The Treasury Select Committee will publish the explosive report into Royal Bank of Scotland's global restructuring unit (RBS GRG) on Tuesday, with its chair Nicky Morgan saying the City watchdog has "lost control" of process.

The Financial Conduct Authority (FCA) has until Friday to provide the report, which details allegations of serious wrongdoing by former employees of the state-owned bank, or else be found in contempt of Parliament.

Morgan said: “A version of the report is now in the public domain. The FCA has completely lost control of the publication process."

Read more: FCA accused of kowtowing to banks after refusing to publish RBS GRG report

But copies of the report have already been shared widely. City A.M. has seen a copy of the 361-page document, while one of the alleged victims published the entire thing on his blog last night.

Several months ago the BBC revealed it had received a version of the report, prompting Morgan to force the FCA to publish its summary. However earlier this month, MP Clive Lewis said he had obtained a copy and argued that it revealed the summary was a "sanitised" version of the full thing.

Read more: MP claims parliament has been misled over RBS-GRG

Morgan today wrote to the FCA to compel them to provide it to the committee. If her committee colleagues agree – which is highly likely – the report will then be published using parliamentary privilege, without any redactions.

Morgan said: “The committee will meet when Parliament returns on Tuesday 20 February.

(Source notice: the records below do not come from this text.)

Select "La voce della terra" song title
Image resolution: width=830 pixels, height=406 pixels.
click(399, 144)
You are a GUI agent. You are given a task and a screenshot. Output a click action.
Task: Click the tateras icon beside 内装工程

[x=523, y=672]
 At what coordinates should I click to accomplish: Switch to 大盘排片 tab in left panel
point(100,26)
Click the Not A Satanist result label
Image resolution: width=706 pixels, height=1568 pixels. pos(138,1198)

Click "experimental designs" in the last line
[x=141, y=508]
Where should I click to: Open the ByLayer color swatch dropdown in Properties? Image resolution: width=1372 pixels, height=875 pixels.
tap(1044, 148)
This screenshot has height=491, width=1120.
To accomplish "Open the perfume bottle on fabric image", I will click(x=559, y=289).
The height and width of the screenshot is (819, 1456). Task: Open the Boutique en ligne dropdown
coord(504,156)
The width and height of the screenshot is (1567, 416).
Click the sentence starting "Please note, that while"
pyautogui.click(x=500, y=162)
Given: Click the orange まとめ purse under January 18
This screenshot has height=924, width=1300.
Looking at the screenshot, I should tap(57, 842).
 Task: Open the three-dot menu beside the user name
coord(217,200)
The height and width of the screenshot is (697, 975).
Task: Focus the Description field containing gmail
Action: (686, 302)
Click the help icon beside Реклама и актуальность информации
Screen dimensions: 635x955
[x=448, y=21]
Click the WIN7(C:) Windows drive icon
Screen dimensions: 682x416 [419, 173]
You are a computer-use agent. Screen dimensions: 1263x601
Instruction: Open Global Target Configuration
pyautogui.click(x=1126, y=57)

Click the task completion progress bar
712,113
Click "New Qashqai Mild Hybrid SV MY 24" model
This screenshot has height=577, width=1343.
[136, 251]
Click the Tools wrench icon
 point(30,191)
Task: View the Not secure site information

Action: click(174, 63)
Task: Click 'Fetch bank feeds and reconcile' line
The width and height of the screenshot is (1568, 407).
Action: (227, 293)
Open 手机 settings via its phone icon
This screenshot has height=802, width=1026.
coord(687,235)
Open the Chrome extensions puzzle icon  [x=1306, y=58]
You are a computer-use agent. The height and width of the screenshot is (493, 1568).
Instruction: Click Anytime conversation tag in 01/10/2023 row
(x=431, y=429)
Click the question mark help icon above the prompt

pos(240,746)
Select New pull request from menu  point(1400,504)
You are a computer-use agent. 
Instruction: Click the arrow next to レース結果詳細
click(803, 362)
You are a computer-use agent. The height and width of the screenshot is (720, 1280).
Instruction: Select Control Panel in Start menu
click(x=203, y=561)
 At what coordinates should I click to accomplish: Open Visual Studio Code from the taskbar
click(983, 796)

At that meeting, I will be asking members to agree to publish the final, unredacted report under parliamentary privilege as soon as possible.”

The FCA has faced criticism from across the political spectrum for its handling of the report into scandal. The report was commissioned by consulting firm Promontory over four years ago, and completed in 2016, but has not been revealed to the general public.

Some of the findings from the report have already been made public, including one memo by an ex-RBS staff member which told colleagues to "let customers hang themselves".

The FCA says it is legally impossible for it to publish the report without the consent of every potentially identifiable individual. It has also warned the Treasury Select Committee that publication of the report might prejudice future reports.